Exercise aim: What you return should be the exact lines from the one with "You are a GUI" to the end of the records below, both included, and no pictures.

_ _ _ _ _

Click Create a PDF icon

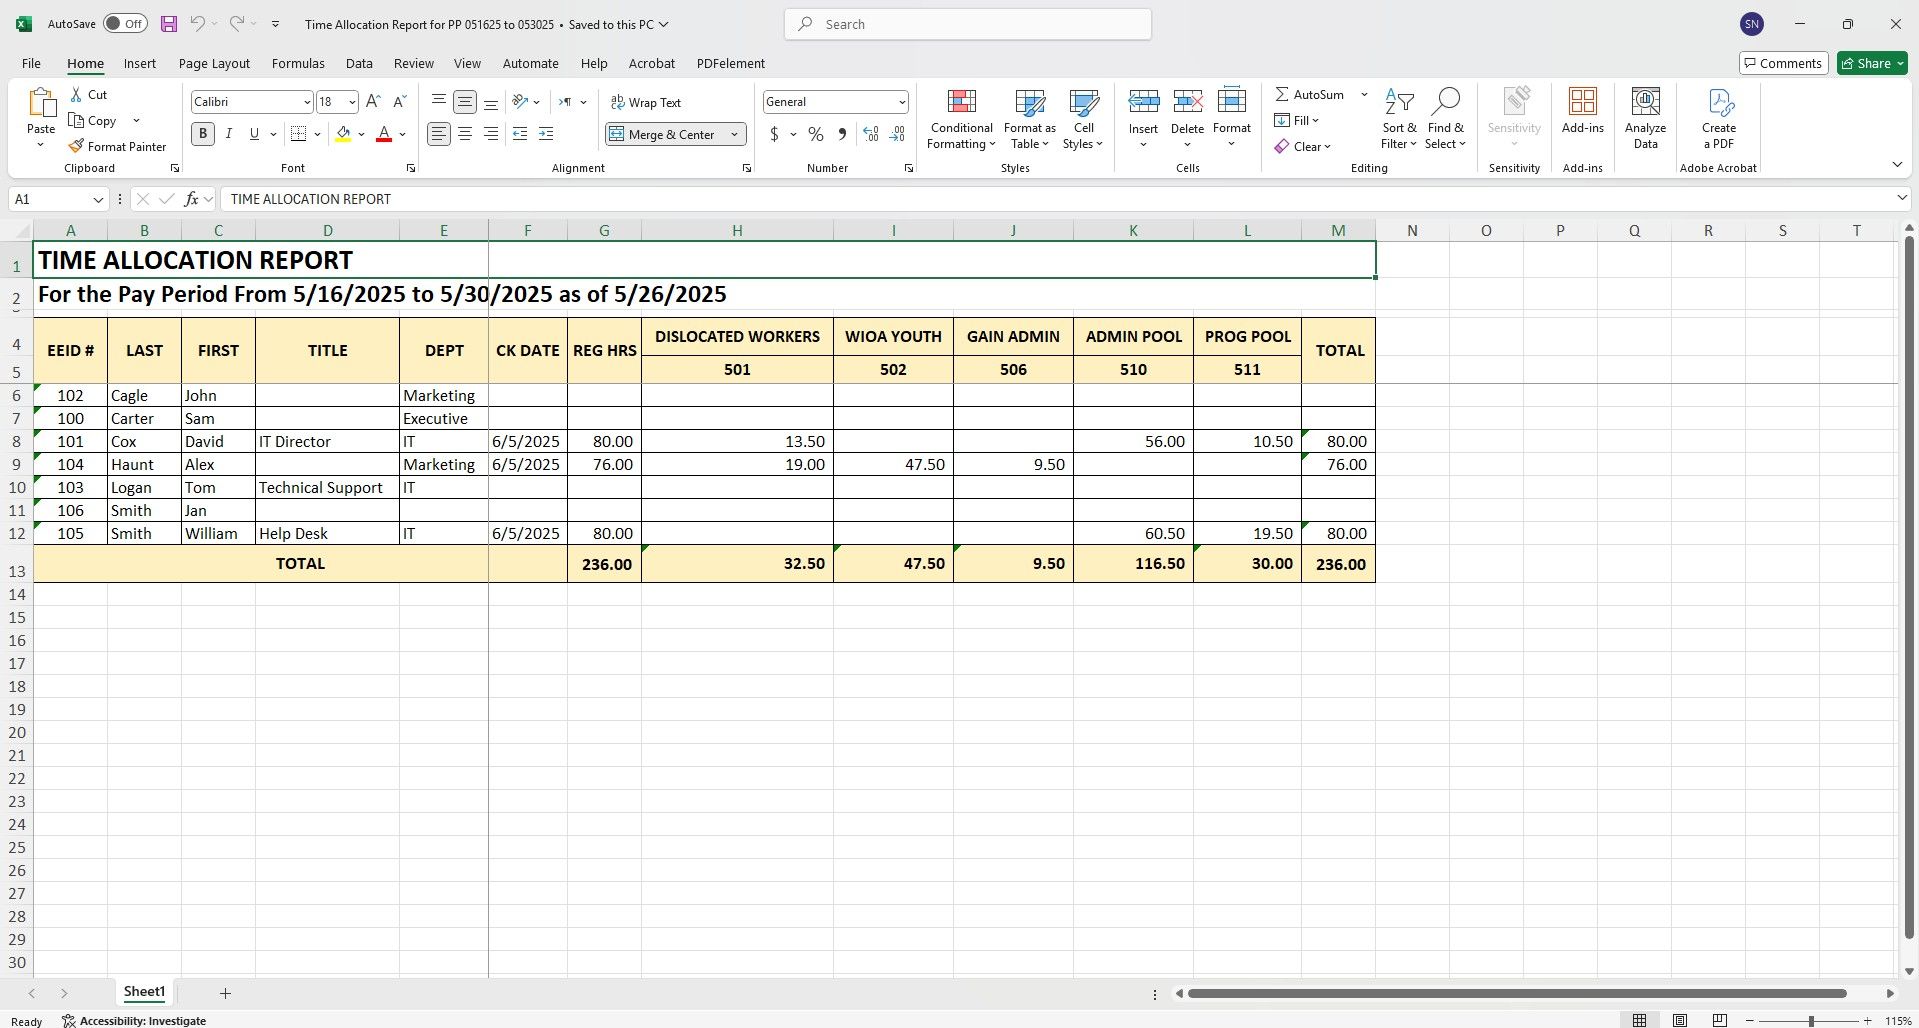[x=1718, y=102]
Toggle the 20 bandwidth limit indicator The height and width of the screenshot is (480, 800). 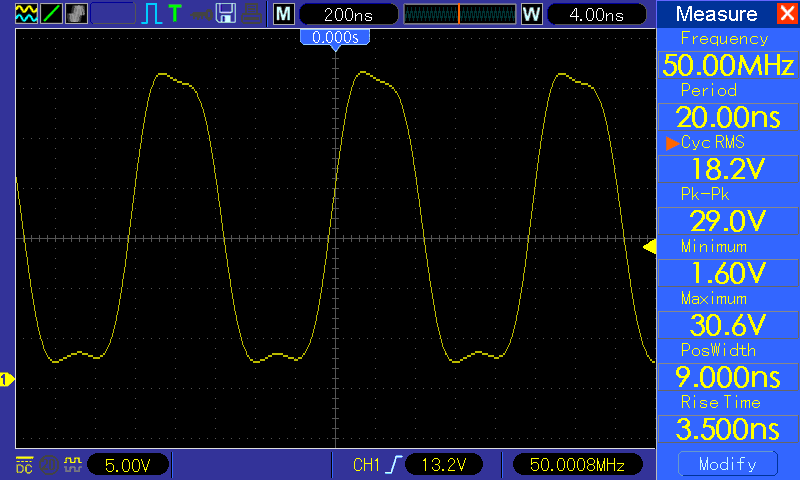tap(48, 465)
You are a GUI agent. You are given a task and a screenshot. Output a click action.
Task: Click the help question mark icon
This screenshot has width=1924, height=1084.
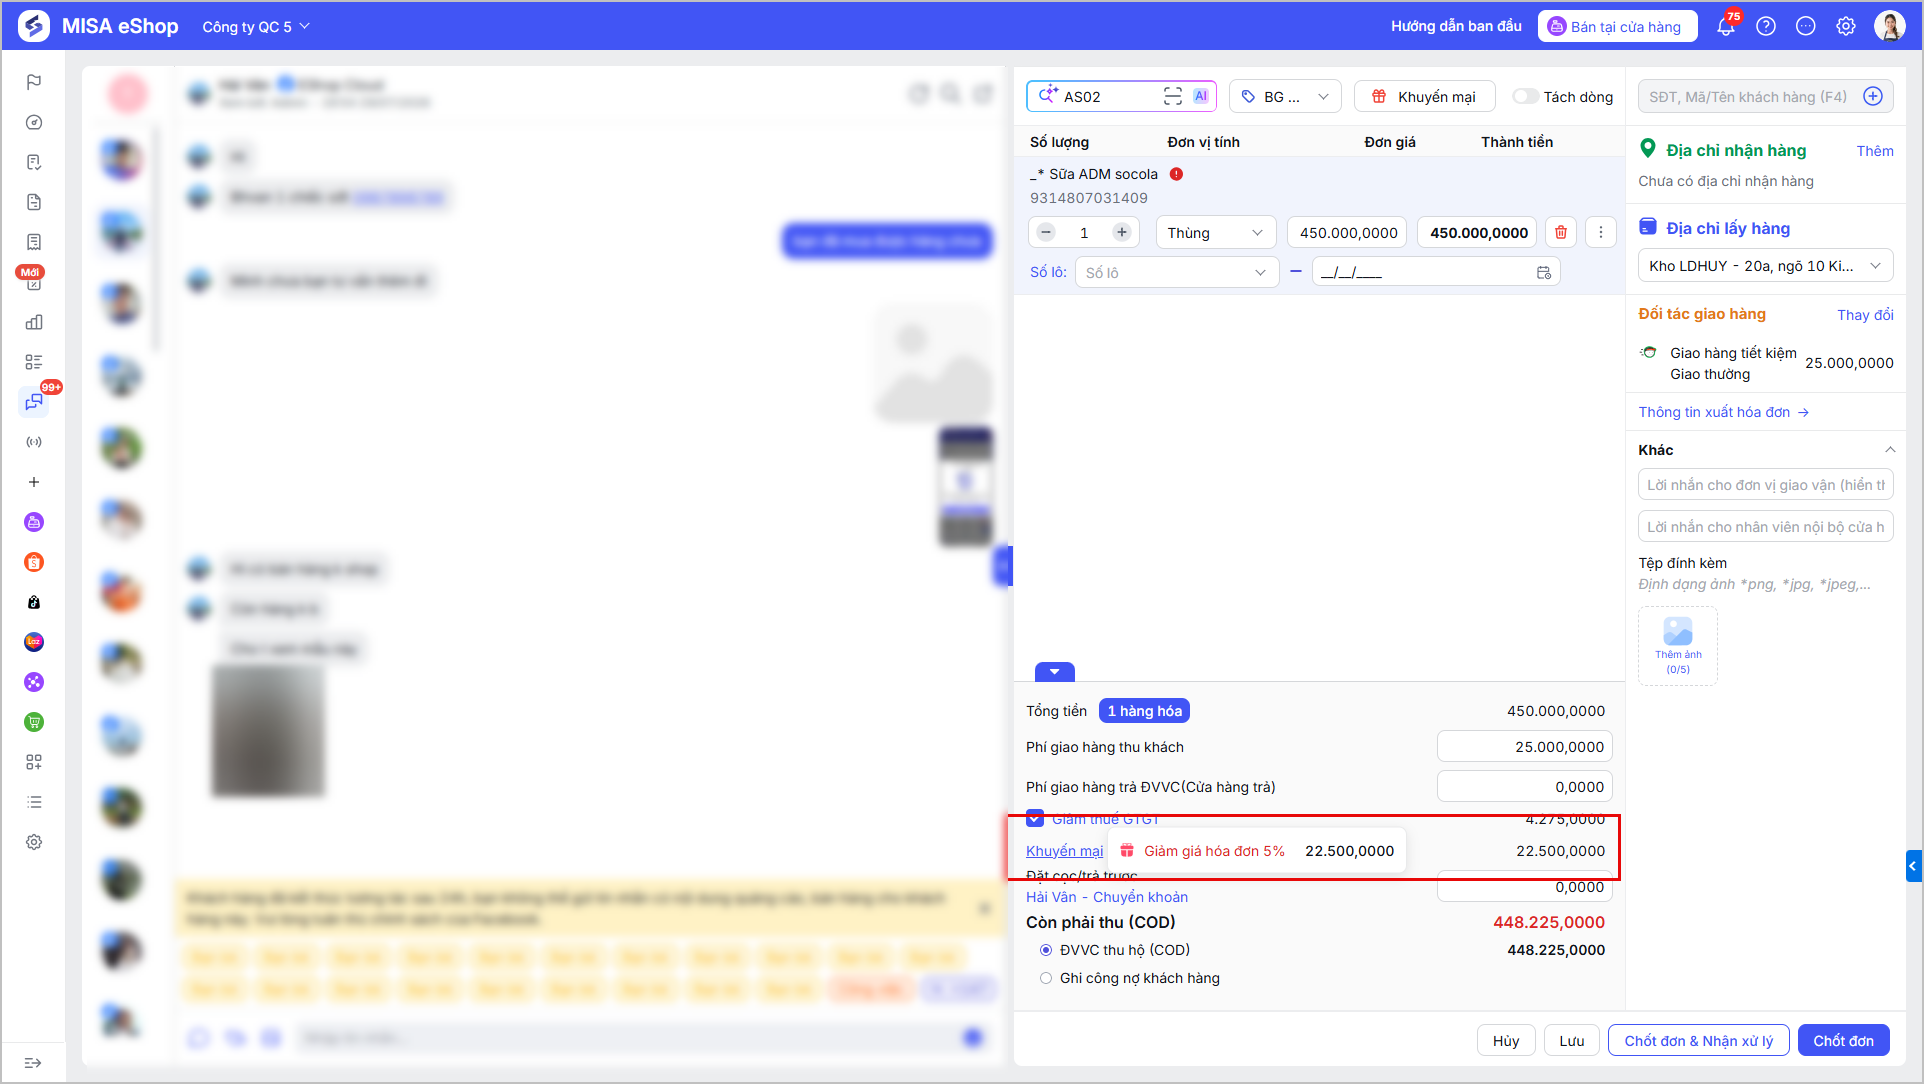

_ _ _ _ _

Task solution:
You are a GUI agent. You are given a task and a screenshot. Output a click action.
Task: Click the help question mark icon
This screenshot has width=1924, height=1084.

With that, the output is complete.